__Exercise task__: Find every line below that contains the word "should", and copy each one out.

__Supplied information__:

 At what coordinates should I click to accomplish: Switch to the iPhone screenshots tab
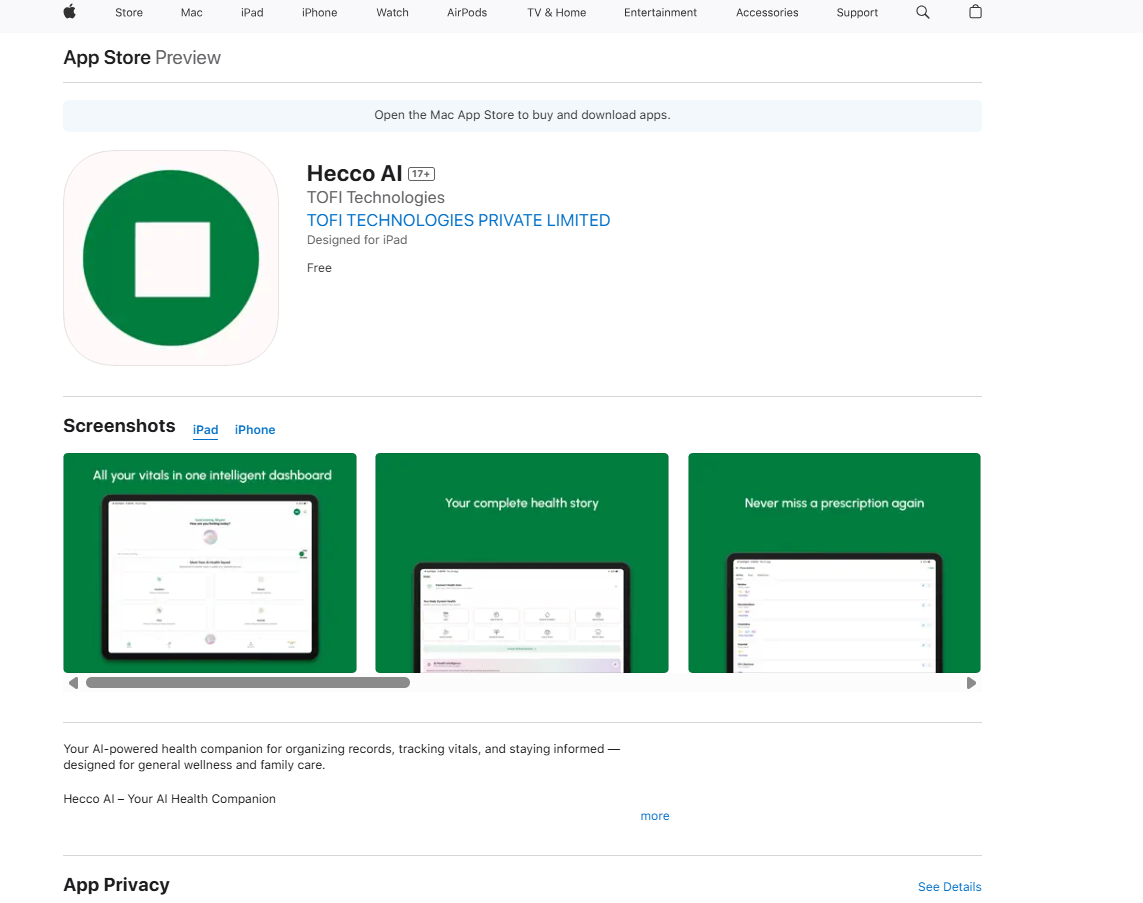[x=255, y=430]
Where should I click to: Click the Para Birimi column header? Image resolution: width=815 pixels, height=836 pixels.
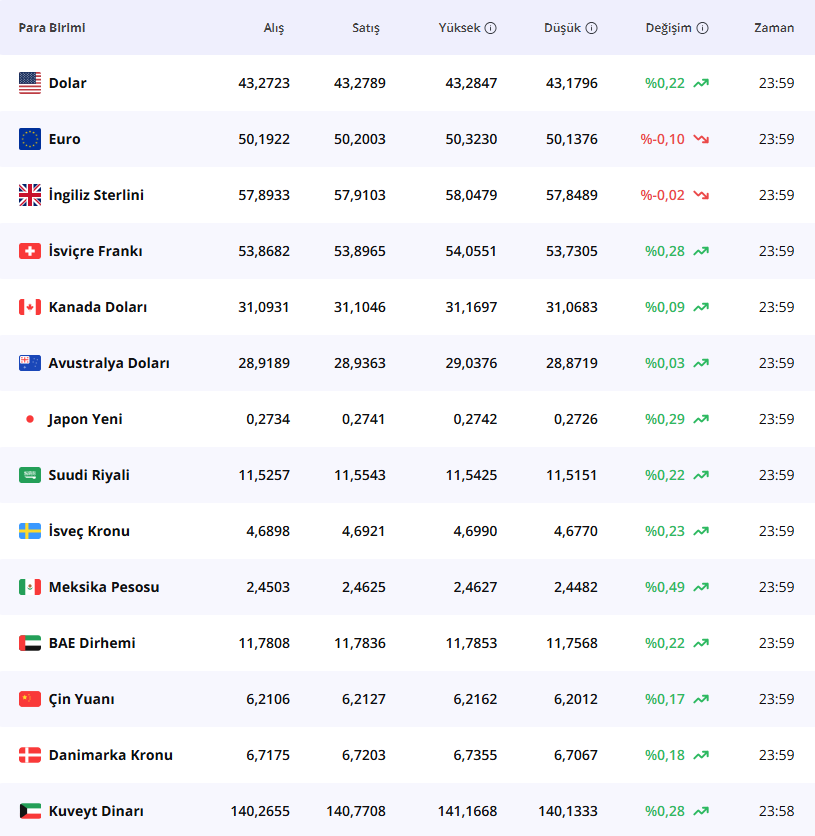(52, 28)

* * *

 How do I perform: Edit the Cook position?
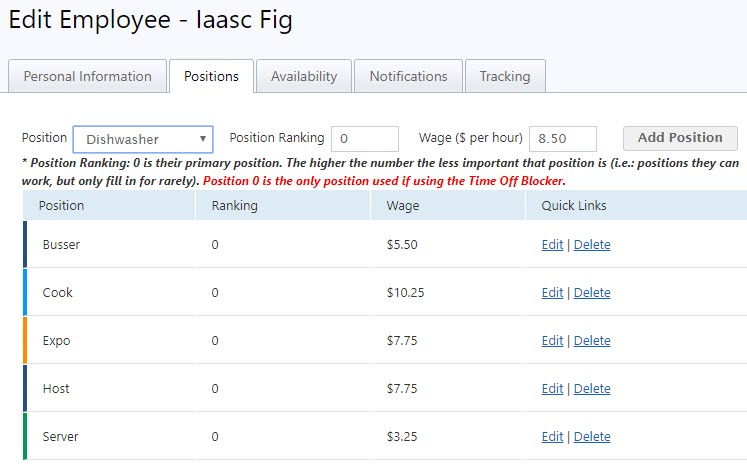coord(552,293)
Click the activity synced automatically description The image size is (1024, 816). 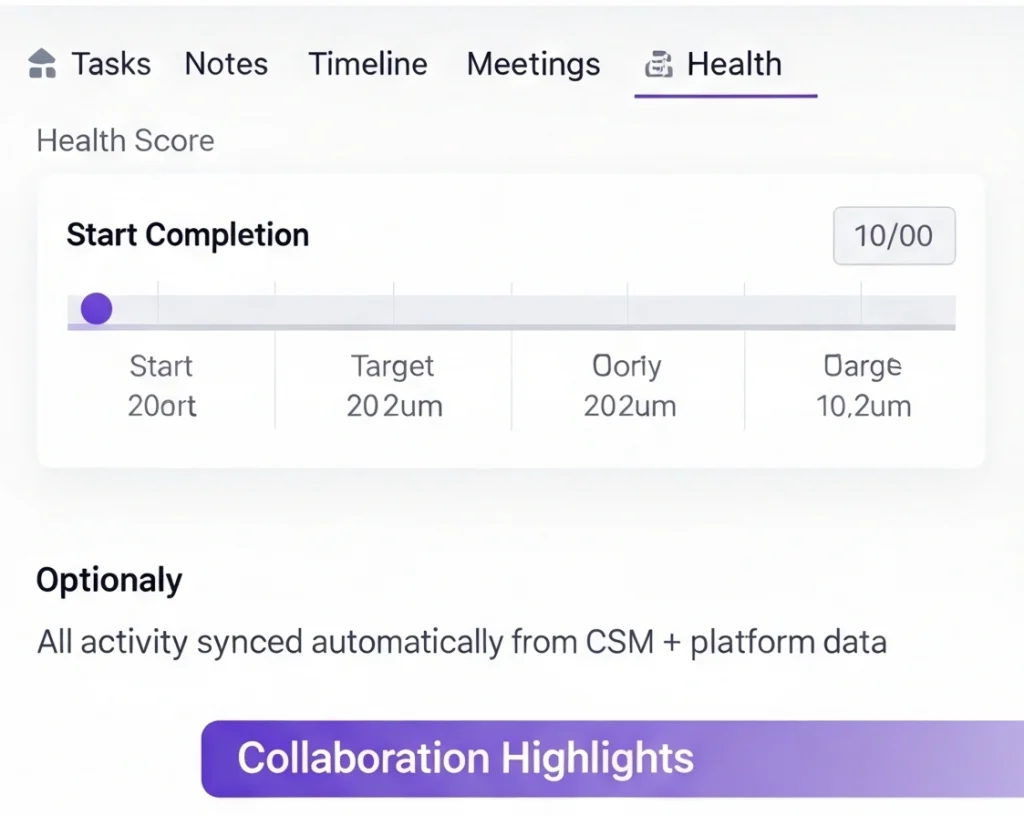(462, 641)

__Result of the task__:
 At what coordinates should I click to accomplish: Switch to the iPhone screenshots tab
Where should I click to: Click the Para Birimi column header? Image resolution: width=815 pixels, height=836 pixels.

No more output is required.